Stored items
----
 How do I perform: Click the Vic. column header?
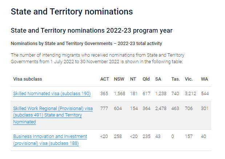[189, 79]
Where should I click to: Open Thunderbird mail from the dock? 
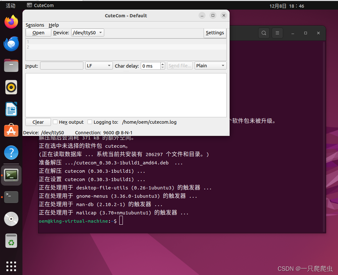(x=11, y=44)
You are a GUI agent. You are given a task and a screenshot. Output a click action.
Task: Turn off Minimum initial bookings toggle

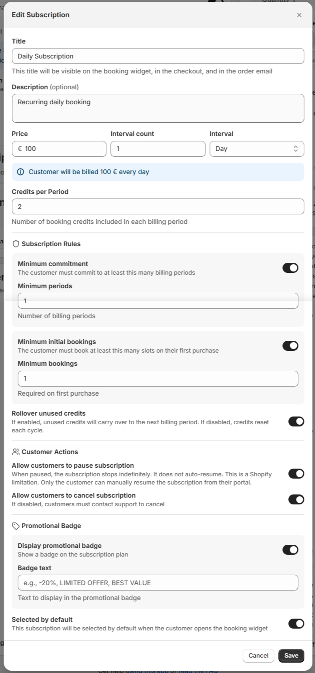point(290,346)
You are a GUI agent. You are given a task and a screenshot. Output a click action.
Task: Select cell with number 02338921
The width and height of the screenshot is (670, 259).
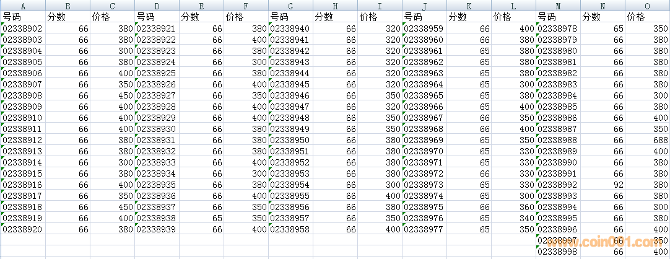(157, 29)
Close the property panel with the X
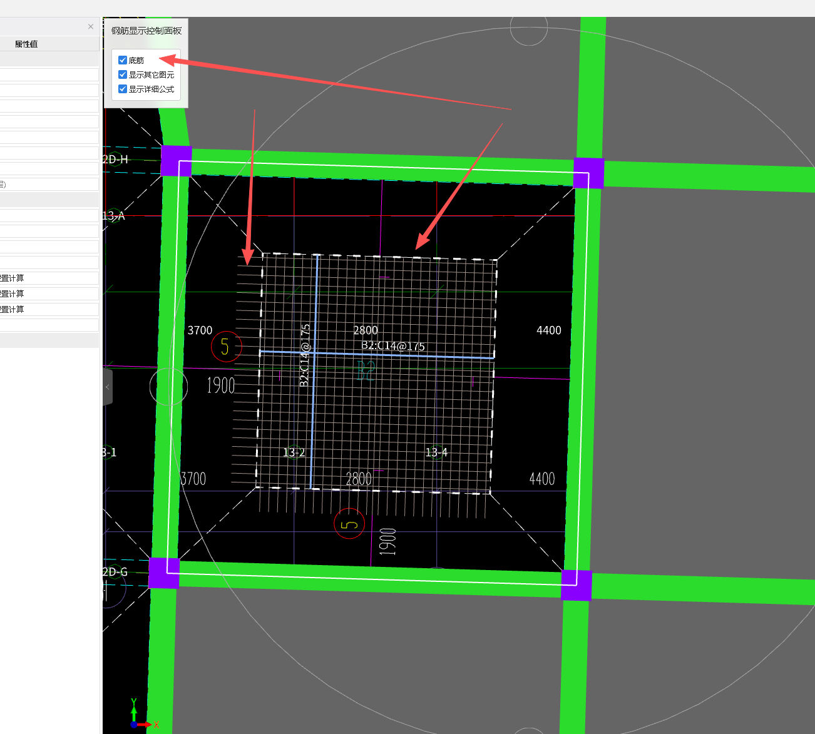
----
● **Work to be completed**:
The records above are to be retyped exactly, with every picture left out.

● **Exercise response**:
 How do I perform: Click the Vic. column header?
[189, 79]
Where should I click to: Open Thunderbird mail from the dock? 
(x=11, y=44)
You are a GUI agent. You are given a task and a screenshot. Output a click action.
Task: Turn off Minimum initial bookings toggle

point(290,346)
You are a GUI agent. You are given a task and a screenshot. Output a click action.
Task: Select cell with number 02338921
The width and height of the screenshot is (670, 259).
(157, 29)
Close the property panel with the X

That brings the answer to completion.